Try it -> Given the material below, output exactly the lines from the line with "Company (337, 2095)" to the line with "Company News (619, 2147)", both ends included, and no other lines.

Top of Given entries

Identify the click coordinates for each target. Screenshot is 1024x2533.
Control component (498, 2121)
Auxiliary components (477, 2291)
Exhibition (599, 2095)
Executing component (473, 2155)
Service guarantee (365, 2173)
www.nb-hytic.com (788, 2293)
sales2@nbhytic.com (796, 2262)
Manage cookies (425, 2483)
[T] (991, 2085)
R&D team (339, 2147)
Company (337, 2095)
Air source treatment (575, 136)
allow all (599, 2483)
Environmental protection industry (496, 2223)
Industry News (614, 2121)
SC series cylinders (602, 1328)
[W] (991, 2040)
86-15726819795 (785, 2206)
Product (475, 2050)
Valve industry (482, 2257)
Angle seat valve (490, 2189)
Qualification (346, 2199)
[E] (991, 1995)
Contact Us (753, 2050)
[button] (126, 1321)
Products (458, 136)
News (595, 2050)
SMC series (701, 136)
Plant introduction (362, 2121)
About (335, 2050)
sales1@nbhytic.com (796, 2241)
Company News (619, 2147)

Bottom of Given entries
Top of Given entries

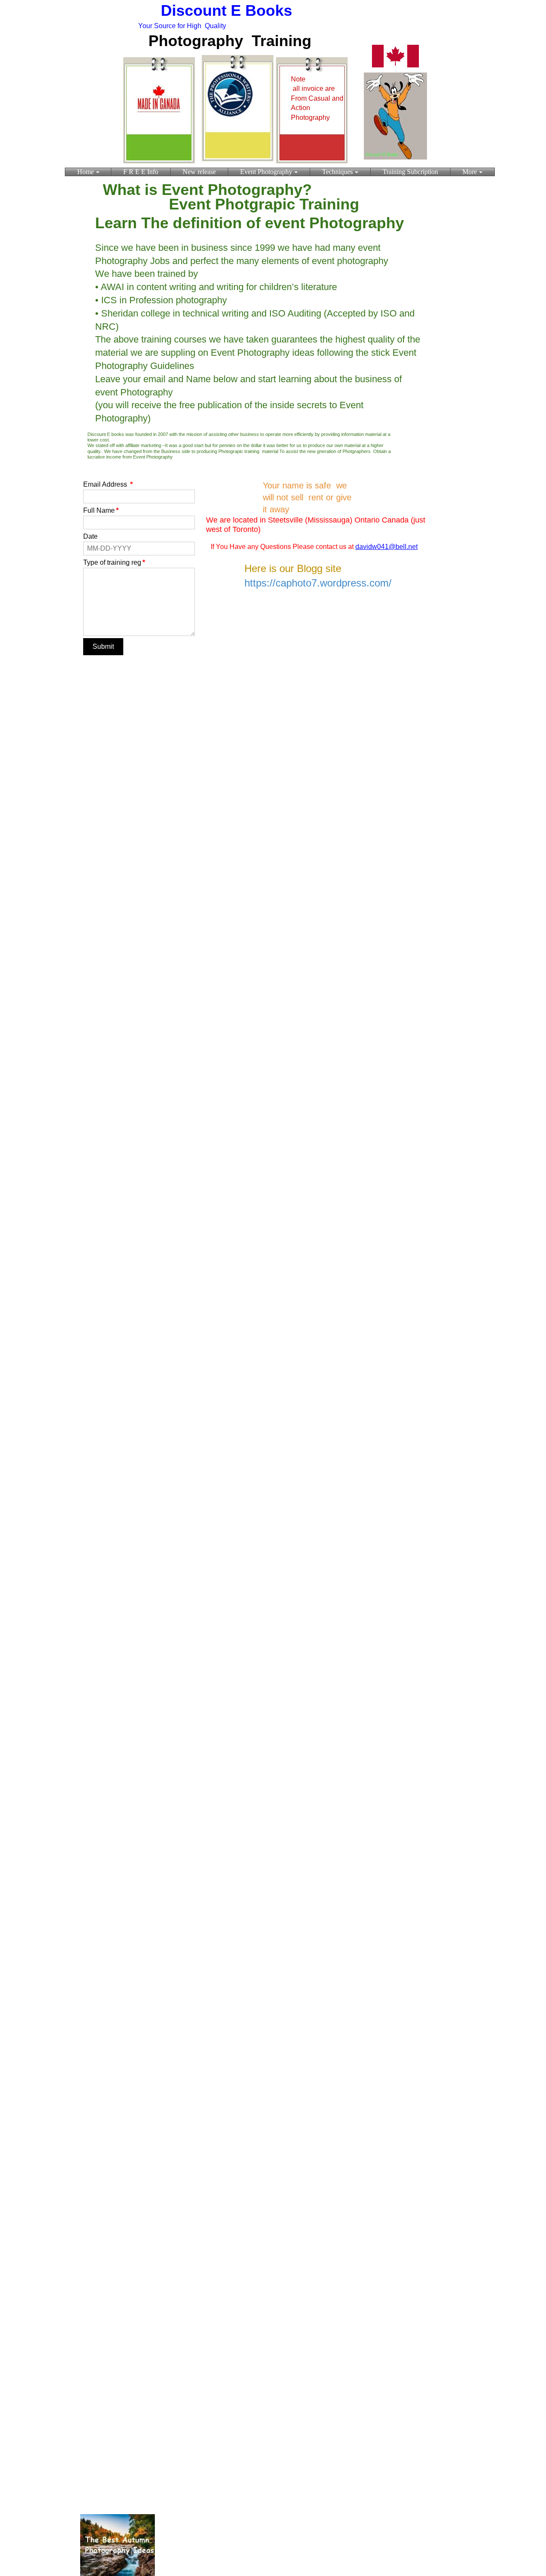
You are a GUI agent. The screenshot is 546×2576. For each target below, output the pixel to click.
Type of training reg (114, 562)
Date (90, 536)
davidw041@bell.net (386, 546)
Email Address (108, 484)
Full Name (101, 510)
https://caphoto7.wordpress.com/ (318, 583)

Bottom of Given entries

Solution to the exercise ->
Company (337, 2095)
Air source treatment (575, 136)
allow all (599, 2483)
Environmental protection industry (496, 2223)
Industry News (614, 2121)
SC series cylinders (602, 1328)
[W] (991, 2040)
86-15726819795 (785, 2206)
Product (475, 2050)
Valve industry (482, 2257)
Angle seat valve (490, 2189)
Qualification (346, 2199)
[E] (991, 1995)
Contact Us (753, 2050)
[button] (126, 1321)
Products (458, 136)
News (595, 2050)
SMC series (701, 136)
Plant introduction (362, 2121)
About (335, 2050)
sales1@nbhytic.com (796, 2241)
Company News (619, 2147)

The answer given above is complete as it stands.